NLRB v. General Electric Company

Decision Date28 October 1969
Docket Number29576.,Dockets 29502,No. 337,338,337
Citation418 F.2d 736
PartiesNATIONAL LABOR RELATIONS BOARD, Petitioner, v. GENERAL ELECTRIC COMPANY, Respondent, and International Union of Electrical, Radio, and Machine Workers, AFL-CIO, Intervenor.
CourtU.S. Court of Appeals — Second Circuit

COPYRIGHT MATERIAL OMITTED

Eugene B. Granof, Bethesda, Md. (Arnold Ordman, Gen. Counsel, Dominick L. Manoli, Associate Gen. Counsel, Marcel Mallet-Prevost, Asst. Gen. Counsel, Warren M. Davison, Eugene B. Granof, N. L. R. B., on the brief), for petitioner.

David L. Benetar, New York City (David L. Benetar, Robert C. Isaacs, Michael I. Bernstein, Stanley Schair, Nordlinger, Riegelman, Benetar & Charney, New York City, on the brief), for respondent.

Ruth Weyand, Washington, D. C. (Irving Abramson, Washington, D. C., on the brief), for intervenor.

Before WATERMAN, FRIENDLY and KAUFMAN, Circuit Judges.
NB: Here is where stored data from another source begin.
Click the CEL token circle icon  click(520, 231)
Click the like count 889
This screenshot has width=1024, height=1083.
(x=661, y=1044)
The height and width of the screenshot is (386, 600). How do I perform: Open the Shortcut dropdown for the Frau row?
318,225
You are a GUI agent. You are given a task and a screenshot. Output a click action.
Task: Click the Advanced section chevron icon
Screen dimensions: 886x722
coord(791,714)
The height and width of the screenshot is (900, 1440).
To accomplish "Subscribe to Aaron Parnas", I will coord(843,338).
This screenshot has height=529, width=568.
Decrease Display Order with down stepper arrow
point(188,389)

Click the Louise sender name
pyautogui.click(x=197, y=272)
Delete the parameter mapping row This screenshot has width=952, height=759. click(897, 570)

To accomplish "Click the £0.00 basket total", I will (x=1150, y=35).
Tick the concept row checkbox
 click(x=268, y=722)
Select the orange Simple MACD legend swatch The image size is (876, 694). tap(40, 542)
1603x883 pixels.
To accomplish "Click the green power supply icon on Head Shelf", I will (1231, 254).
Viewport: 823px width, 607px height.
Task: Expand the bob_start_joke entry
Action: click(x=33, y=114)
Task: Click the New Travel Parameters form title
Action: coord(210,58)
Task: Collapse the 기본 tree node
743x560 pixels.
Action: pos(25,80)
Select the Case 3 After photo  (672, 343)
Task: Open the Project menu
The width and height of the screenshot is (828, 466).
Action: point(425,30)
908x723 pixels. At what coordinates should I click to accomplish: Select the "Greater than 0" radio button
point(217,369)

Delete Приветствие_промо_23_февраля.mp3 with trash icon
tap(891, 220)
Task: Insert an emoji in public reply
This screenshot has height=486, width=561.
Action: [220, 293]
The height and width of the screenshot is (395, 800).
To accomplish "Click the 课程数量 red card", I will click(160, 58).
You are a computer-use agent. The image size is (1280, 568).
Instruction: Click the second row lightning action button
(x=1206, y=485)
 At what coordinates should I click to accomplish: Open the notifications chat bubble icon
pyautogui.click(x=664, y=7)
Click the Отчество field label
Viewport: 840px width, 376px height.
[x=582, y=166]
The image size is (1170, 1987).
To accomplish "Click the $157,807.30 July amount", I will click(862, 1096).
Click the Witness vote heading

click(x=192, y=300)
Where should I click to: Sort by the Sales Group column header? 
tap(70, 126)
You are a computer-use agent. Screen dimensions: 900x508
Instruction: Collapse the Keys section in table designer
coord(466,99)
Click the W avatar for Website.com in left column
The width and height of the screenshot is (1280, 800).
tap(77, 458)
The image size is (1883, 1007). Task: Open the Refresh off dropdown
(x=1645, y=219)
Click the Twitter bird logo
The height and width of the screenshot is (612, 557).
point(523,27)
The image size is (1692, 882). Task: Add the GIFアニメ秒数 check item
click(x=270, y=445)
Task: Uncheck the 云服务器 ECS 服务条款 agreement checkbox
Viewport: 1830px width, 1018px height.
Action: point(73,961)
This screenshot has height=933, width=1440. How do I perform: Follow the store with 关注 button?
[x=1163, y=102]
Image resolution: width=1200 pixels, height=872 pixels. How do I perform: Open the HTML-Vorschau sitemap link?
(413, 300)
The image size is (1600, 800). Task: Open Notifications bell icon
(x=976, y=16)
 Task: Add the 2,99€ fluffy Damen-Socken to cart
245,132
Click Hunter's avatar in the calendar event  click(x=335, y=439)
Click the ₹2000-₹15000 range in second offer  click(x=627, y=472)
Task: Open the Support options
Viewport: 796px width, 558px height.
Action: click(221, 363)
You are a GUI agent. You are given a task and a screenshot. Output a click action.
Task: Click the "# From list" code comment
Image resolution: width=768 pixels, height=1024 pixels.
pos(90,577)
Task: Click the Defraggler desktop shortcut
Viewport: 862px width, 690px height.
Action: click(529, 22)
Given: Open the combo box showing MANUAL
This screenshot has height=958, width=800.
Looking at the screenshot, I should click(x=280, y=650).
IRVING R. KAUFMAN, Circuit Judge.

Almost ten years after the events that gave rise to this controversy, we are called upon to determine whether an employer may be guilty of bad faith bargaining, though he reaches an agreement with the union, albeit on the company's terms. We must also decide if the company committed three specific violations of the duty to bargain by failing to furnish information requested by the union, by attempting to deal separately with IUE locals, and by presenting a personal accident insurance program on a take-it-or-leave-it basis.

I. THE PRIOR PROCEEDINGS

In the wake of what it regarded as unsatisfactory negotiations with the General Electric Company (GE) during the summer and fall of 1960, the International Union of Electrical, Radio and Machine Workers, AFL-CIO (IUE) filed unfair labor practice charges with the National Labor Relations Board. The General Counsel, on April 12, 1961, filed a complaint alleging that GE had committed unfair labor practices in violation of sections 8(a) (1), 8(a) (3), and 8(a) (5) of the National Labor Relations Act, 29 U.S.C. §§ 158(a) (1), 158(a) (3), and 158(a) (5) (1964). Hearings were held before a trial examiner between July, 1961, and January, 1963, and included testimony, oral argument, and submission of briefs. The Trial Examiner issued his Intermediate Report on April 1, 1963, which found GE guilty of several unfair labor practices. GE and the IUE filed exceptions to the Intermediate Report, and on December 16, 1964, the NLRB agreed with the Trial Examiner. 150 N.L.R.B. 192 (1964).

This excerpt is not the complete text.